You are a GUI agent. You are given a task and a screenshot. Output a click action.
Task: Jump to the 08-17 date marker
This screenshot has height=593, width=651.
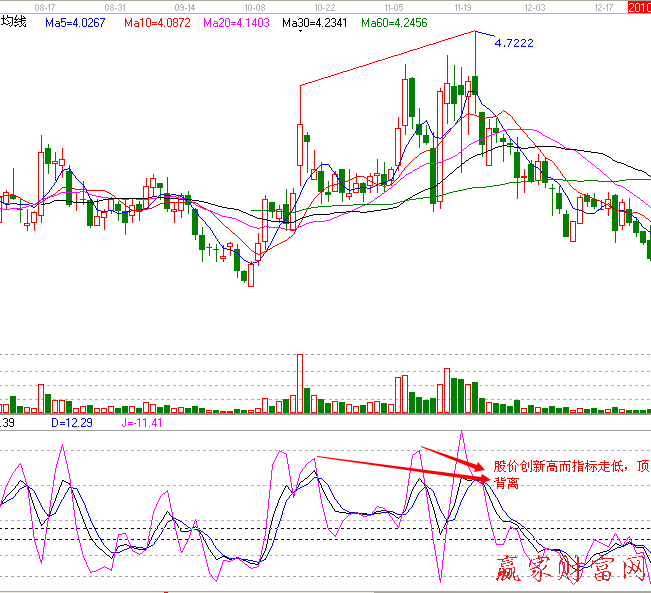pos(45,6)
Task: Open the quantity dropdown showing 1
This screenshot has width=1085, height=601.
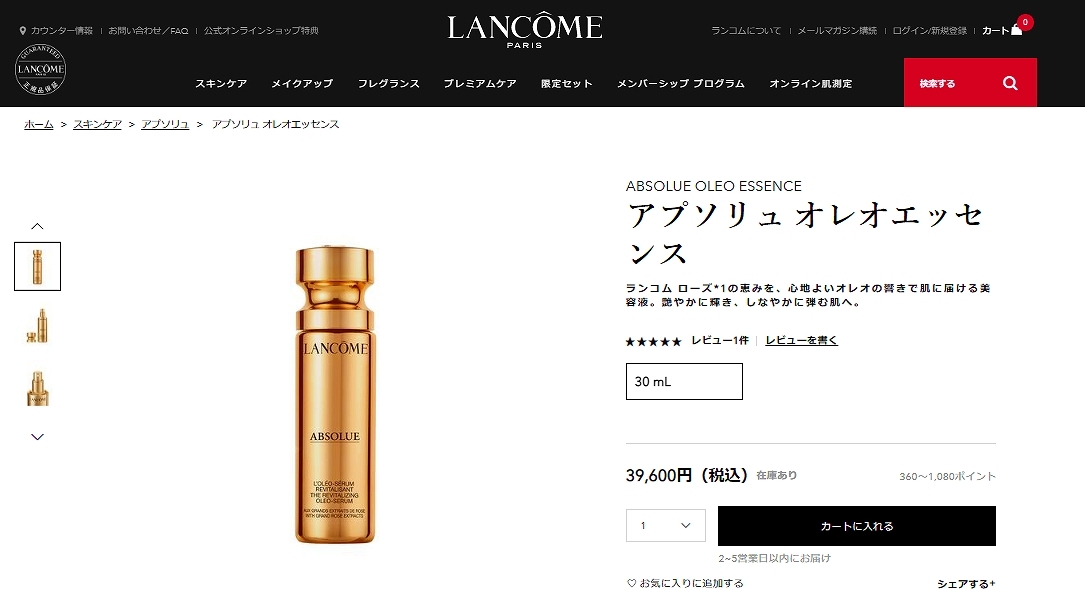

****************

• TASK OBJECTIVE: Output the data from the line containing "Task: Open the quantity dropdown showing 1" through the last line, both included, without the pictures.

• COMPLETE ANSWER:
Task: Open the quantity dropdown showing 1
This screenshot has width=1085, height=601.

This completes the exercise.